- **Work order**: What lines below contain the word "Schlammschlacht"? Please pull each one out.

Segment Start: Supplied data

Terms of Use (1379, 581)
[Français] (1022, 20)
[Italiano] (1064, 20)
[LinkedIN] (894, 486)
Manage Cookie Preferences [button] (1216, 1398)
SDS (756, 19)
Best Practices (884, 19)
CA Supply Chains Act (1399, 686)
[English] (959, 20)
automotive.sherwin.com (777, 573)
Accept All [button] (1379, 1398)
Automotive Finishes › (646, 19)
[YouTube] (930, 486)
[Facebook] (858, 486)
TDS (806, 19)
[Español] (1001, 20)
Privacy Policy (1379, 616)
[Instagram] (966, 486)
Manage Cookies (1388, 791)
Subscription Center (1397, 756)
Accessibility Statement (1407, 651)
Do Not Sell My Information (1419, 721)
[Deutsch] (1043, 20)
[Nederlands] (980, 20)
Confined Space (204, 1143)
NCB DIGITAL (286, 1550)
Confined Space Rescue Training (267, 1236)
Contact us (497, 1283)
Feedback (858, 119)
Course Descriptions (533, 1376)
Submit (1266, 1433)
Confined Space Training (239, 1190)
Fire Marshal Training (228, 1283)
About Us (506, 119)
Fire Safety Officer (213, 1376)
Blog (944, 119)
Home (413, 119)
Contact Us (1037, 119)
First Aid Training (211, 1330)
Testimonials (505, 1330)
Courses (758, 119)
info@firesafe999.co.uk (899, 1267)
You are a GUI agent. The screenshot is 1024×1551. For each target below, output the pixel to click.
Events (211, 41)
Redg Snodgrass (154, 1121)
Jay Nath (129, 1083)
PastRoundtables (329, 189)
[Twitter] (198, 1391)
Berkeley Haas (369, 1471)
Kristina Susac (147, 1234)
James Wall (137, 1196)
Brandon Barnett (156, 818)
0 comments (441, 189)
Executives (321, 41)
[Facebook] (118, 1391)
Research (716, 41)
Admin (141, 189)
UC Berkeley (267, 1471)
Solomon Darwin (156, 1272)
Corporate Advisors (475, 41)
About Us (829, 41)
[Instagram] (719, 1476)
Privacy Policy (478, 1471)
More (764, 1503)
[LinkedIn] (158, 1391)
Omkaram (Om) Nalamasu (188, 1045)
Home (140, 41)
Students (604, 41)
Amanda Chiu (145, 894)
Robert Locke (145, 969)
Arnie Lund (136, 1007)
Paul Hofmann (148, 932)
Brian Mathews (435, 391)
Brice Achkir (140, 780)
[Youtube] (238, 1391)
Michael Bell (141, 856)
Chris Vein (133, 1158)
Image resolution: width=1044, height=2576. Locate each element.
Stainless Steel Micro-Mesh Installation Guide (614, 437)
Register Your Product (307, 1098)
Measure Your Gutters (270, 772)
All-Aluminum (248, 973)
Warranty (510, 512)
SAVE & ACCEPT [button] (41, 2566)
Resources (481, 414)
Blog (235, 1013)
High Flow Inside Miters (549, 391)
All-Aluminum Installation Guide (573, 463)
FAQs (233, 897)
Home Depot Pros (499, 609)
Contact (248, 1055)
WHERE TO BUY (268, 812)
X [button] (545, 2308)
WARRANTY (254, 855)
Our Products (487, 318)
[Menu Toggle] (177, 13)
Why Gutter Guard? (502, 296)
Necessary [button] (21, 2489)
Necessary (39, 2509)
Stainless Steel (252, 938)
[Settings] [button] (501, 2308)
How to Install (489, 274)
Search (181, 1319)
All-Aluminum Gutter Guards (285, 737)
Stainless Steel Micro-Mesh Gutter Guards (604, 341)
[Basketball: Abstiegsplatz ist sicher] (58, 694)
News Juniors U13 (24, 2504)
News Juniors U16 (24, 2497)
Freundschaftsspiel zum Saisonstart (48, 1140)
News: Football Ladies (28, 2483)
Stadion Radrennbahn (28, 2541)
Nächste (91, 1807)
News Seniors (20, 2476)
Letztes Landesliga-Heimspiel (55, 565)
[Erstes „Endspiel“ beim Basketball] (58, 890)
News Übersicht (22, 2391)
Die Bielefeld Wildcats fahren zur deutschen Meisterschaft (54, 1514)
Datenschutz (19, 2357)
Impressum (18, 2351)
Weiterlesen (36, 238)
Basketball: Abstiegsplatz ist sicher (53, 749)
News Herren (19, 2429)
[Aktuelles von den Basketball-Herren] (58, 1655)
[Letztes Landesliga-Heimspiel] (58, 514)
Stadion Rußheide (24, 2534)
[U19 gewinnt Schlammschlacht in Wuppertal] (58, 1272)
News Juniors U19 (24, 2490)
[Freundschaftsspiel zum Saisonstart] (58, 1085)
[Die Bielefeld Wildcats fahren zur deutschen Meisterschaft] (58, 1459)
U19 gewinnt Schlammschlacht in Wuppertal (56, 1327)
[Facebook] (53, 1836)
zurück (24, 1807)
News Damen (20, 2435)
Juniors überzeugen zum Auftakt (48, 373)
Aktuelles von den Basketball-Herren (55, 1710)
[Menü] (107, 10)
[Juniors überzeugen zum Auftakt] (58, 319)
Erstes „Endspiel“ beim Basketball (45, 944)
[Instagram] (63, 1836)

Segment End: Supplied data

- **Reply**:
[U19 gewinnt Schlammschlacht in Wuppertal] (58, 1272)
U19 gewinnt Schlammschlacht in Wuppertal (56, 1327)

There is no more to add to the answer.